慰霊の旅

2002年夏

堤さん、都子さん、龍彦くんそれぞれの慰霊地を訪ねる音楽巡礼の旅


 夏も終りの8月24日(土)から2泊3日の日程で、坂本弁護士一家巡礼の旅コンサートが行われました。サクソフォン奏者中川美保さん、ピアノ伴奏の阿部由紀子さん、独奏ピアノ奏者山本麻紀さんらの演奏により、新潟、富山、長野と3人の慰霊地を訪れながらのコンサートが開かれ、私は24日、25日と大山さんご両親と一緒に参加しました。

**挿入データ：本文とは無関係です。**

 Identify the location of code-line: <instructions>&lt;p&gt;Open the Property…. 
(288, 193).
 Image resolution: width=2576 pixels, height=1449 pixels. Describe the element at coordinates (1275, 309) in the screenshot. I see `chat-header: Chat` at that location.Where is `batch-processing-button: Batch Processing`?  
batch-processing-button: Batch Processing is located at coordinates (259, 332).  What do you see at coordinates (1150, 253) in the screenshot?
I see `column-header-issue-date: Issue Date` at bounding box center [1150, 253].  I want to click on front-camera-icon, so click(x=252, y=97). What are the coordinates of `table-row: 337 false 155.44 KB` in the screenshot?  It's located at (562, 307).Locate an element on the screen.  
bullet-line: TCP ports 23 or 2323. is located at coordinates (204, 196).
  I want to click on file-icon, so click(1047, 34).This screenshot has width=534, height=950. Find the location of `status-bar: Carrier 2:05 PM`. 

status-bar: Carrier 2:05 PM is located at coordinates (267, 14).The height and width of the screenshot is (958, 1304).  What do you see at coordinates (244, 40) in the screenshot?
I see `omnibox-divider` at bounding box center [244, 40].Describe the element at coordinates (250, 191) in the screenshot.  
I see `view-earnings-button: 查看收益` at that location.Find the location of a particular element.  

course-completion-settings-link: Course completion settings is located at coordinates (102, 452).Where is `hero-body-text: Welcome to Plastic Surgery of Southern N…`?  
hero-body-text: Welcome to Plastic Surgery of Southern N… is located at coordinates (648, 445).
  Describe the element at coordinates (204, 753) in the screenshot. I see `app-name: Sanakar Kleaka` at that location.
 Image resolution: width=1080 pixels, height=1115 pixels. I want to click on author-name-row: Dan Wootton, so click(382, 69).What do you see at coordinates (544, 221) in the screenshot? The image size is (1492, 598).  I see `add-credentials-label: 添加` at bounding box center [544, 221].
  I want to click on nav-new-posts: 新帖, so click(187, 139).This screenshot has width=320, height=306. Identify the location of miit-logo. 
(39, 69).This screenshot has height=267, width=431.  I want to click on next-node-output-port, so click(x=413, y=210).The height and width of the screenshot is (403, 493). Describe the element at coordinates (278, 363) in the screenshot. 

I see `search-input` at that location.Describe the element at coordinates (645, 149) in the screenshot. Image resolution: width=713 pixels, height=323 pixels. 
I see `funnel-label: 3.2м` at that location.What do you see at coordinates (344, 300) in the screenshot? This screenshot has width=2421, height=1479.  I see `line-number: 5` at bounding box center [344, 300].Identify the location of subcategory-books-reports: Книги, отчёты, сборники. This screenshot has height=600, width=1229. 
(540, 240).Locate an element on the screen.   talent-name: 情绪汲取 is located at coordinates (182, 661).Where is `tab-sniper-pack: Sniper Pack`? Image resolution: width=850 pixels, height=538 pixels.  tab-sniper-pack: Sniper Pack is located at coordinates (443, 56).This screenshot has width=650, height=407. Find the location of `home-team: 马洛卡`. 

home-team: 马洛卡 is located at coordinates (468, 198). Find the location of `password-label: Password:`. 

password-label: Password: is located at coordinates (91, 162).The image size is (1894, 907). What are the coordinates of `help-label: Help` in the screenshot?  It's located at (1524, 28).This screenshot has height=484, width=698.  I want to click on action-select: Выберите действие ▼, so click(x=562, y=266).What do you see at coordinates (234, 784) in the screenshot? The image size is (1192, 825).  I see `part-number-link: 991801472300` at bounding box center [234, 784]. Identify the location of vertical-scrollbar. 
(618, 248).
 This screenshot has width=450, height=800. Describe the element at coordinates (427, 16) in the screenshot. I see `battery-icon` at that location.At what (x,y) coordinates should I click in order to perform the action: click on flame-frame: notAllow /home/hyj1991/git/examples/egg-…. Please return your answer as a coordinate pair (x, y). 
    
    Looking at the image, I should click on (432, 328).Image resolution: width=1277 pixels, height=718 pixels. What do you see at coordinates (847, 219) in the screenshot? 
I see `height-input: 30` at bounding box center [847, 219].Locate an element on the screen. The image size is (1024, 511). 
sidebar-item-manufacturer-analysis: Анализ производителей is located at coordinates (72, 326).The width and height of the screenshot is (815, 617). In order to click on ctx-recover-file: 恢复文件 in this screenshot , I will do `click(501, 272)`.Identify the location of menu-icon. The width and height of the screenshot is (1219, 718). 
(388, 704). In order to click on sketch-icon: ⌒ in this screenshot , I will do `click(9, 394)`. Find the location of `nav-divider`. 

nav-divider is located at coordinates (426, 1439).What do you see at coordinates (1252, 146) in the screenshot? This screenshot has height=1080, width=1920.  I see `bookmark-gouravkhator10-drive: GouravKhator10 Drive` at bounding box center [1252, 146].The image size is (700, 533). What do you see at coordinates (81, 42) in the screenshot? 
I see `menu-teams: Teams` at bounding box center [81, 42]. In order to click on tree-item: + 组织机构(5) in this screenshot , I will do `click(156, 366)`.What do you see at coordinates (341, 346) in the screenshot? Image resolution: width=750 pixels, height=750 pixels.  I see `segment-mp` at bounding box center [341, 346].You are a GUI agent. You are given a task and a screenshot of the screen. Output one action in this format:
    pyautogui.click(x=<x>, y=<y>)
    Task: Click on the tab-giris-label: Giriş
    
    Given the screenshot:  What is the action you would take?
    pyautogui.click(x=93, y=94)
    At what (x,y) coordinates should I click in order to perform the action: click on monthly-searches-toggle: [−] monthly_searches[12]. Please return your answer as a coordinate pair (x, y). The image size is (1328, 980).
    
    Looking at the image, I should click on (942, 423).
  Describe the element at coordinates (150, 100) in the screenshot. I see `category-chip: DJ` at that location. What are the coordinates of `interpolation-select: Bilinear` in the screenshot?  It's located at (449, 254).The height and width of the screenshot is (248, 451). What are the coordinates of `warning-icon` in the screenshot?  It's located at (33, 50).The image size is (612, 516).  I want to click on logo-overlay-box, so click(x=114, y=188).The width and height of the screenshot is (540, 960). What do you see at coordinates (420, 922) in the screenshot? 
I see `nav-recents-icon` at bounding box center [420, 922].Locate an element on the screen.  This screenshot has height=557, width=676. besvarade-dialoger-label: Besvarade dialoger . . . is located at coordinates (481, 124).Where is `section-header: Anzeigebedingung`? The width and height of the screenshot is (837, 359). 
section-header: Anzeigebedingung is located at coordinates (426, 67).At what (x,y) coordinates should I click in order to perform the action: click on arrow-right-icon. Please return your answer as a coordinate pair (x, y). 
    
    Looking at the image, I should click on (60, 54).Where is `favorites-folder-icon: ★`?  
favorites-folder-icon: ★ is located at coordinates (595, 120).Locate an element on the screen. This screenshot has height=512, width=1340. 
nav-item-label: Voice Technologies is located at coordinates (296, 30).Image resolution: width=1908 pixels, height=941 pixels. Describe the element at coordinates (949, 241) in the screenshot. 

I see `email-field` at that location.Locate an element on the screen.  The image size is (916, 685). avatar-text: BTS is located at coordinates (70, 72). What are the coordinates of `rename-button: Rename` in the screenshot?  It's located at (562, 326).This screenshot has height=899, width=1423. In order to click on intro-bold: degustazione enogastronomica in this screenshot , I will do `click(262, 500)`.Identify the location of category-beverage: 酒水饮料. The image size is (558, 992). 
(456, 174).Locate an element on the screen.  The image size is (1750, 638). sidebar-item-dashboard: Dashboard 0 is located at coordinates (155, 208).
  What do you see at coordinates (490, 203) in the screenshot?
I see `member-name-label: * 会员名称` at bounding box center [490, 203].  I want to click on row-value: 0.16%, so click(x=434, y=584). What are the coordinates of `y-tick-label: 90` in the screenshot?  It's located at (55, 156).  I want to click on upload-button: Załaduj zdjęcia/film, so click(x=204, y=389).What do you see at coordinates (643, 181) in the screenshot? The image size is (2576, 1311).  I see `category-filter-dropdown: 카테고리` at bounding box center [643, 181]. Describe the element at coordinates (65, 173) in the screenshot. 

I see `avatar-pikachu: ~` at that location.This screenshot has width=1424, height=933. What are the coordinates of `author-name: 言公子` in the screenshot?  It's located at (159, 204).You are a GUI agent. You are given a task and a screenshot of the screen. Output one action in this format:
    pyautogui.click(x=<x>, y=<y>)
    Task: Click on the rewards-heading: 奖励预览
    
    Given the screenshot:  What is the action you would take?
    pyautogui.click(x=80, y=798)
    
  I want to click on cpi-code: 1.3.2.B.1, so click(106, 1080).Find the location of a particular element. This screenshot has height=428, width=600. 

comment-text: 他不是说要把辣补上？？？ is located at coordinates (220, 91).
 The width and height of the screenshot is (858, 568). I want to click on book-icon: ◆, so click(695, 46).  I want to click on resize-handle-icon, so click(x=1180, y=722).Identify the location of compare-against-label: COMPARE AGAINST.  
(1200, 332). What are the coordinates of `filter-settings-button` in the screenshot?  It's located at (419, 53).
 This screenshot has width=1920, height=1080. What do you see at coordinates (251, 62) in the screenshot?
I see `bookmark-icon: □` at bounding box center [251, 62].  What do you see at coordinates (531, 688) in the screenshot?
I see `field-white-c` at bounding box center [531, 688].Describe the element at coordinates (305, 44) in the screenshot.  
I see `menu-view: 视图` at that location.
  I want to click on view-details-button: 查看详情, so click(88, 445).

 この音楽巡礼の旅は、日本フィル協会の今野さんの呼び掛けに賛同した方々からなる一行によるもので、今回で3度目となります。関東近辺より約20名が参加し、新潟県名立町役場に集合して、まず大毛無山(堤さんの地)へ。今年の台風の影響で崖崩れの危険があるため町の車が先導してくださり、山道の途中に立つ「慰霊碑まで7キロ」などの道標を横目に登りました。
慰霊碑を前に、サクソフォン奏者の中川さんが「すみれ」など追悼の曲を演奏してくださり、静かな音色の響く山の中、一人ひとり線香をあげて手を合わせました。

 

 初日の午後は障害者救護施設「名立園」でコンサート。その後、富山県魚津へ移動して、僧ヶ岳の麓にある「片貝小学校」での『星ふる夜』のコンサート。新築の体育館は、150個用意したイスがほぼ満席になりました。

 翌日は朝一番に僧ヶ岳(都子さんの地)へ。車を運転しながら大山お父さんは、「この山の中で穴が掘れるのはあそこだけとのこと。計画も立てずにあんなところを選べるわけがない。」と怒りを抑えての言葉。実行犯への怒りと共に、計画的な犯行かどうかをきちんと検証しない検察や裁判所への不信の言葉でもありました。慰霊地へはその土地の所有者の方々も一家で同行して下さったのですが、小学校でのコンサートには手作りの押し寿司を、またその日は畑でとれたというスイカを頂きました。そしてお母様からは「自分の娘だったらと思うと・・・」といつも慰霊碑の周辺をきれいにしてくださっている思いも伺いました。

 都子さんへの祈りの後は魚津から長野県へ入り大町へ。龍彦ちゃんが発見された土地にはお花も供えられ、周りはきれいに草が刈ってありました。そこから車で5分ほどの所に大町ダムがありますが、そこは別名龍神湖と呼ばれており「龍の子太郎」の伝説の場所。その公園に慰霊碑が建てられてあります。龍にまたがった「龍の子太郎」の像のそばに慰霊碑があり、大山お母さんは「おにいちゃんの龍の子太郎と一緒に遊んでいるように思える」と話されていましたが、その場に立つと、まさに龍にまたがった龍の子太郎が、龍彦君に呼びかけて、公園を遊びまわっているような感覚になってきます。

 午後のコンサートは老人保健施設「虹の家」で。コンサートの最後は「ふるさと」をみんなで合唱しました。夜は巡礼の旅・最後のコンサート。ちひろ美術館のコンサートホールも100名余の参加者で埋まりました。

 最終日、私は仕事のため朝一番で東京へ戻りましたが、音楽の持つ素晴らしさを実感すると共に、音楽を通してそれぞれの慰霊地の方や2日間同行した方たちと出会えたことに感謝しながら列車に乗りました。